[ENTRIES SUPPLIED Boundary: Start]
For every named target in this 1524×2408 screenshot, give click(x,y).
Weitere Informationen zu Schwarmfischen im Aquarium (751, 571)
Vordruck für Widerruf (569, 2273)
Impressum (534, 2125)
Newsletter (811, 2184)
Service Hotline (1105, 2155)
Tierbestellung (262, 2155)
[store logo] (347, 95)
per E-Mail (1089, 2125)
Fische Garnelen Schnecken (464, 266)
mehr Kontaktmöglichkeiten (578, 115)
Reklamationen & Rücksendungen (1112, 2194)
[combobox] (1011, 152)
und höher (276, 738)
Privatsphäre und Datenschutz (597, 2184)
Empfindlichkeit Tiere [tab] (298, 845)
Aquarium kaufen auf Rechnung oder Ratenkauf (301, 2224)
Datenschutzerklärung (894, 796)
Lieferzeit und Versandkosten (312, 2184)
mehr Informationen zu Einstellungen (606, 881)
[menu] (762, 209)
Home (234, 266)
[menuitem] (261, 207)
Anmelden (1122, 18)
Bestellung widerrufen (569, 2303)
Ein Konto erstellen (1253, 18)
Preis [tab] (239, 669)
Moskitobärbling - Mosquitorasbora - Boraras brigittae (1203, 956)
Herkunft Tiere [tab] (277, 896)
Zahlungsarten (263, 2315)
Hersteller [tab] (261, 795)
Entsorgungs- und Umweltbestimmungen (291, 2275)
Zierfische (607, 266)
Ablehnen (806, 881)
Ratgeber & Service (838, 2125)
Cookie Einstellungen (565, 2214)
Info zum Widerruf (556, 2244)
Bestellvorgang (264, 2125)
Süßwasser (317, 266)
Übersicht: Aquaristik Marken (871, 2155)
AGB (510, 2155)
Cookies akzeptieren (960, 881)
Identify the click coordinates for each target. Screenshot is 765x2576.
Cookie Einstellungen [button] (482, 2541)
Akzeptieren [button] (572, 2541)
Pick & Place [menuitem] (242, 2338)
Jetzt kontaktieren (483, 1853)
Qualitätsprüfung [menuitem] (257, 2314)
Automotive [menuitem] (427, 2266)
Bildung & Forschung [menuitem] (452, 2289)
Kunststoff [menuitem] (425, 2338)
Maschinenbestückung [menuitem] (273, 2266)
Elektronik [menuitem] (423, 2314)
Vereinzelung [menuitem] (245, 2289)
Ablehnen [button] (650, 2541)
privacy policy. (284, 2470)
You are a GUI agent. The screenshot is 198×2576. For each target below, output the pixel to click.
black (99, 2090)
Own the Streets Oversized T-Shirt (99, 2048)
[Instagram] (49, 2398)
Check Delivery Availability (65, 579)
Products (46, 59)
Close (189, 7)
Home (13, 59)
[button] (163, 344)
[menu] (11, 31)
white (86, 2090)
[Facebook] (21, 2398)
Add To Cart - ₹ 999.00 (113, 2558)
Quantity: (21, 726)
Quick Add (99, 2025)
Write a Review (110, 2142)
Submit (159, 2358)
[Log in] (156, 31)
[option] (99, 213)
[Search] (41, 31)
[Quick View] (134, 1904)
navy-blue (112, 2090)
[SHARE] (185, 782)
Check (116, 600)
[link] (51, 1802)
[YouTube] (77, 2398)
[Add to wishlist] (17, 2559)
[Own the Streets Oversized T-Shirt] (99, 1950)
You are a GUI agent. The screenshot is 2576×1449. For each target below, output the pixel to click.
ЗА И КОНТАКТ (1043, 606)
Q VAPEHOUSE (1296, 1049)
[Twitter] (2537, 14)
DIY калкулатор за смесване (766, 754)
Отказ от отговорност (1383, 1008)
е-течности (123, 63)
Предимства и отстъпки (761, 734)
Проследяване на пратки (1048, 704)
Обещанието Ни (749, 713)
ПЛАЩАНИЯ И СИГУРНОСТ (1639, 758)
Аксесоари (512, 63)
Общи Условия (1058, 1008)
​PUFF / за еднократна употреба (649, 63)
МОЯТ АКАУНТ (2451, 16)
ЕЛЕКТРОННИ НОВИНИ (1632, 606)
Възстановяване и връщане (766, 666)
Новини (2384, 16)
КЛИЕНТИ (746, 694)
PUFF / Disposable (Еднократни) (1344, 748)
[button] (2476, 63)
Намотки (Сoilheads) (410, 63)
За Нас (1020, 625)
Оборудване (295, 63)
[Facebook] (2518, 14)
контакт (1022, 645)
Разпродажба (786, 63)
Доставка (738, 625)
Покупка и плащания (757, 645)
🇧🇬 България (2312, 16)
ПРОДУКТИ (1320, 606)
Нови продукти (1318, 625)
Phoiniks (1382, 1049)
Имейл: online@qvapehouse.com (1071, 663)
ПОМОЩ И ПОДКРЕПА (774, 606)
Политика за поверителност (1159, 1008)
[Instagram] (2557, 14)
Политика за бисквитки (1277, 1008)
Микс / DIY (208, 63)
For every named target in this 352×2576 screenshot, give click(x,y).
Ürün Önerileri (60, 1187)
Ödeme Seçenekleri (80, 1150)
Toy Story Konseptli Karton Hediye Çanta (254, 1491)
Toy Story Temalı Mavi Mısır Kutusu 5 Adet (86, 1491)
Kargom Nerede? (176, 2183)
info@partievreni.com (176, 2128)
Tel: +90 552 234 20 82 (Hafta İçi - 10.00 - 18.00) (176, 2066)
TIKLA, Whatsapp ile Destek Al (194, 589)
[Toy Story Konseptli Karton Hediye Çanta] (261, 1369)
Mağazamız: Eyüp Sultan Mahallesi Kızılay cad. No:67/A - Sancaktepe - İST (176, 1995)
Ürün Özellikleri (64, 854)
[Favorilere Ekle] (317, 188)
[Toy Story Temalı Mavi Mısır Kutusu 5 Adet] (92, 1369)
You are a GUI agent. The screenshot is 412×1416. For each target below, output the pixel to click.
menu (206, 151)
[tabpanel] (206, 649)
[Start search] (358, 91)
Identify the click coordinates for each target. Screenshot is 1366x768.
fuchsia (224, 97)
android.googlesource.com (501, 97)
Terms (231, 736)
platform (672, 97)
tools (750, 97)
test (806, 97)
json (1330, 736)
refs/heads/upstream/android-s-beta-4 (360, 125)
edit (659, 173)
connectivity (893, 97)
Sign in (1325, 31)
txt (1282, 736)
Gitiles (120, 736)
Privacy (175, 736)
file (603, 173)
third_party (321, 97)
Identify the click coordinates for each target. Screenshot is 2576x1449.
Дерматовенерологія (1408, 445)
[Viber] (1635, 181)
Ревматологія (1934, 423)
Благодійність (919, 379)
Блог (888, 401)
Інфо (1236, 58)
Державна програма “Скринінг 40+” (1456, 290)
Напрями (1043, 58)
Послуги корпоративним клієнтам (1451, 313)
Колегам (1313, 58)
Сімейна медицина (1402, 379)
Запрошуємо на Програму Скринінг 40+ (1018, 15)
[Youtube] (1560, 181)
[ENTRIES SUPPLIED Boundary: End]
• EXERCISE DIRECTIONS
Starting at the line above that contains "Предимства и отстъпки (761, 734)", repeat each line exactly up to and including the line that contains "[Favorilere Ekle] (317, 188)", and stop there.

• EXPECTED OUTPUT
Предимства и отстъпки (761, 734)
Проследяване на пратки (1048, 704)
Обещанието Ни (749, 713)
ПЛАЩАНИЯ И СИГУРНОСТ (1639, 758)
Аксесоари (512, 63)
Общи Условия (1058, 1008)
​PUFF / за еднократна употреба (649, 63)
МОЯТ АКАУНТ (2451, 16)
ЕЛЕКТРОННИ НОВИНИ (1632, 606)
Възстановяване и връщане (766, 666)
Новини (2384, 16)
КЛИЕНТИ (746, 694)
PUFF / Disposable (Еднократни) (1344, 748)
[button] (2476, 63)
Намотки (Сoilheads) (410, 63)
За Нас (1020, 625)
Оборудване (295, 63)
[Facebook] (2518, 14)
контакт (1022, 645)
Разпродажба (786, 63)
Доставка (738, 625)
Покупка и плащания (757, 645)
🇧🇬 България (2312, 16)
ПРОДУКТИ (1320, 606)
Нови продукти (1318, 625)
Phoiniks (1382, 1049)
Имейл: online@qvapehouse.com (1071, 663)
ПОМОЩ И ПОДКРЕПА (774, 606)
Политика за поверителност (1159, 1008)
[Instagram] (2557, 14)
Политика за бисквитки (1277, 1008)
Микс / DIY (208, 63)
For every named target in this 352×2576 screenshot, give click(x,y).
Ürün Önerileri (60, 1187)
Ödeme Seçenekleri (80, 1150)
Toy Story Konseptli Karton Hediye Çanta (254, 1491)
Toy Story Temalı Mavi Mısır Kutusu 5 Adet (86, 1491)
Kargom Nerede? (176, 2183)
info@partievreni.com (176, 2128)
Tel: +90 552 234 20 82 (Hafta İçi - 10.00 - 18.00) (176, 2066)
TIKLA, Whatsapp ile Destek Al (194, 589)
[Toy Story Konseptli Karton Hediye Çanta] (261, 1369)
Mağazamız: Eyüp Sultan Mahallesi Kızılay cad. No:67/A - Sancaktepe - İST (176, 1995)
Ürün Özellikleri (64, 854)
[Favorilere Ekle] (317, 188)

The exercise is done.